Enunciado:
Responda com base no texto sobre o massacre de Eldorado dos Carajás:
(a) Quantos camponeses morreram oficialmente no massacre?
(b) Que chacina no Rio de Janeiro em 1993 é citada no texto?
(c) Cerca de quantas famílias ocuparam a área perto da fazenda Macaxeira em setembro de 1995?

Texto base:

Massacre de
Eldorado dos Carajás: 21 anos de impunidade Abr-17,2017
Velório das 19 vítimas em Curionópolis, Pará, 1996. Foto: J.R. Ripper
Vinícius Alves
Em 17 de abril de 2017, completou-se 21 anos de um
dos crimes mais bárbaros na história recente do país, o massacre de Eldorado
dos Carajás (Pará), que resultou oficialmente na morte de 21 camponeses,
perpetrado pela Polícia Militar (PM) do estado do Pará a mando da gerência
estadual de Almir Gabriel/PSDB e dos latifundiários da região.
Este episódio escancarou para todo o Brasil e para
o mundo, o caráter genocida do velho Estado brasileiro burguês-latifundiário,
que resolve com derramamento de sangue os anseios e reivindicações das massas,
seja no campo ou na cidade. O massacre de Eldorado dos Carajás juntou-se a
outros crimes de repercussão nacional e internacional praticado pelas forças
policiais do velho Estado como a chacina de Vigário Geral no Rio de Janeiro em
1993, o massacre do Carandiru em São Paulo em 1992, além da heroica resistência
camponesa de Corumbiara em Rondônia em 1995.
Relembrando o caso
Em setembro de 1995, cerca de 3.500 famílias,
vinculadas ao Movimento dos Trabalhadores Rurais Sem Terra (MST), ocuparam uma
área na beira da rodovia estadual PA-275, próxima à fazenda Macaxeira, no
município de Curionópolis, no estado do Pará, transformando-a em um
acampamento. As famílias reivindicam as terras da fazenda para a “reforma
agrária”, tendo em vista que esta encontrava-se improdutiva.

Registros fornecidos:
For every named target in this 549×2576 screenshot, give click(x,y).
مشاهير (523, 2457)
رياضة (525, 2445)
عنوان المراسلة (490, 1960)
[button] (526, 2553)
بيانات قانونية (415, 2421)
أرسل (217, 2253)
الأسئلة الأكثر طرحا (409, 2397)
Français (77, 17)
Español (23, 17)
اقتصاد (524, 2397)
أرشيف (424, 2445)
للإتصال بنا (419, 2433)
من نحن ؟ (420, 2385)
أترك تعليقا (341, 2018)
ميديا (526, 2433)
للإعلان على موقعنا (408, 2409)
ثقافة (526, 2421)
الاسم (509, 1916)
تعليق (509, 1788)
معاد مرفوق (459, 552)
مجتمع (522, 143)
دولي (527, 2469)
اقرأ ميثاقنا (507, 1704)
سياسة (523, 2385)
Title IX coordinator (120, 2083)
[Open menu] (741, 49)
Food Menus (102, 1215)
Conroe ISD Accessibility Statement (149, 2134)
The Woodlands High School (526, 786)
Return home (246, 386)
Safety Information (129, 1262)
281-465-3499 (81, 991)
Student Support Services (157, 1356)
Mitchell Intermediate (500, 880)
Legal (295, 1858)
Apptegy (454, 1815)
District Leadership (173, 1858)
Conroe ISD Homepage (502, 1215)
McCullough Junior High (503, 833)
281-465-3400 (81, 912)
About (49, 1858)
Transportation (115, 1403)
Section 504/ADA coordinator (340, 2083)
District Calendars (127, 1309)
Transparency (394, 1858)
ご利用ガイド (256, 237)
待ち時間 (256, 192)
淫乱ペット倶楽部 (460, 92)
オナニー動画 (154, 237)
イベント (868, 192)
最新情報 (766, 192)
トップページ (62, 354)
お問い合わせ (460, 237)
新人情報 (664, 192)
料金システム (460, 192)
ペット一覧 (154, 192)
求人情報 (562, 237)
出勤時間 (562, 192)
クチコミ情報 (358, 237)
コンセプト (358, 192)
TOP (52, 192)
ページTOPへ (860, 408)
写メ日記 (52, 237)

Resposta:
(a) 21 camponeses.
(b) A chacina de Vigário Geral.
(c) Cerca de 3.500 famílias.